Putusan Hakim Lebih Ringan dari Tuntutan Jaksa
Dalam sidang pembacaan putusan di Pengadilan Negeri Jakarta Pusat pada Rabu, 1 April 2026, hakim ketua Fajar Kusuma Aji menyatakan bahwa Nurhadi terbukti secara sah dan bersalah menerima gratifikasi senilai Rp 137,16 miliar dari berbagai pihak serta melakukan TPPU sebesar Rp 308,04 miliar. Uang tersebut ditempatkan dalam rekening dengan mata uang rupiah dan asing.
Vonis ini lebih ringan dibandingkan tuntutan jaksa yang meminta hukuman 7 tahun penjara. Namun, pidana tambahan lainnya tetap sama, termasuk denda Rp 500 juta yang jika tidak dibayar akan diganti dengan pidana penjara selama 140 hari, serta pembayaran uang pengganti Rp 137,16 miliar dengan subsider 3 tahun penjara.
Riwayat Kasus dan Penahanan Sebelumnya
Kasus ini bukan yang pertama bagi Nurhadi. Pada 10 Maret 2021, ia telah divonis 6 tahun penjara ditambah denda Rp 500 juta atas kasus suap dan gratifikasi senilai Rp 35,73 miliar dan Rp 13,79 miliar. Komisi Pemberantasan Korupsi (KPK) mengeksekusi Nurhadi ke Lapas Sukamiskin, Bandung, pada 7 Januari 2022.
Setelah bebas bersyarat, KPK kembali menahan Nurhadi pada 29 Juni 2025 terkait kasus gratifikasi dan TPPU ini. Proses hukum yang berkelanjutan menunjukkan komitmen penegakan hukum terhadap tindak korupsi di lingkungan peradilan.
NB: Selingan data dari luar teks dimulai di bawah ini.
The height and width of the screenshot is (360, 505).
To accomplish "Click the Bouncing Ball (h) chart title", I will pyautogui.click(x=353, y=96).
Implikasi Hukum dan Tanggung Jawab Keuangan
Hakim menegaskan bahwa jika Nurhadi gagal membayar denda dan uang pengganti, harta bendanya dapat dirampas oleh negara. Hal ini menjadi peringatan keras bagi pelaku korupsi lainnya tentang konsekuensi finansial yang berat di samping hukuman pidana.
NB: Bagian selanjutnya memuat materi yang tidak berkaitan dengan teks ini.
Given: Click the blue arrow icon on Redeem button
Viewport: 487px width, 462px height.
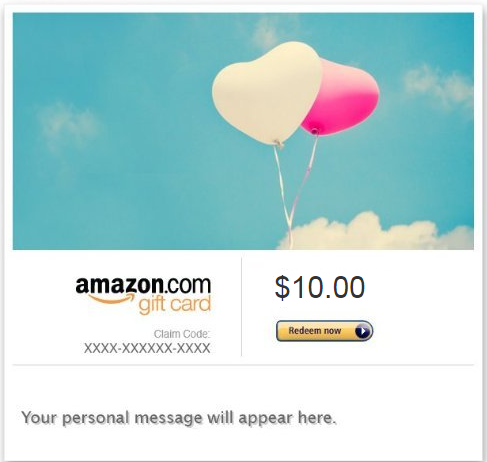Looking at the screenshot, I should pos(362,331).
Kasus ini juga menyoroti pentingnya transparansi dan akuntabilitas dalam lembaga peradilan, mengingat posisi strategis Nurhadi sebagai sekretaris MA. Vonis ini diharapkan dapat menjadi pembelajaran bagi aparatur negara untuk menghindari praktik gratifikasi dan pencucian uang.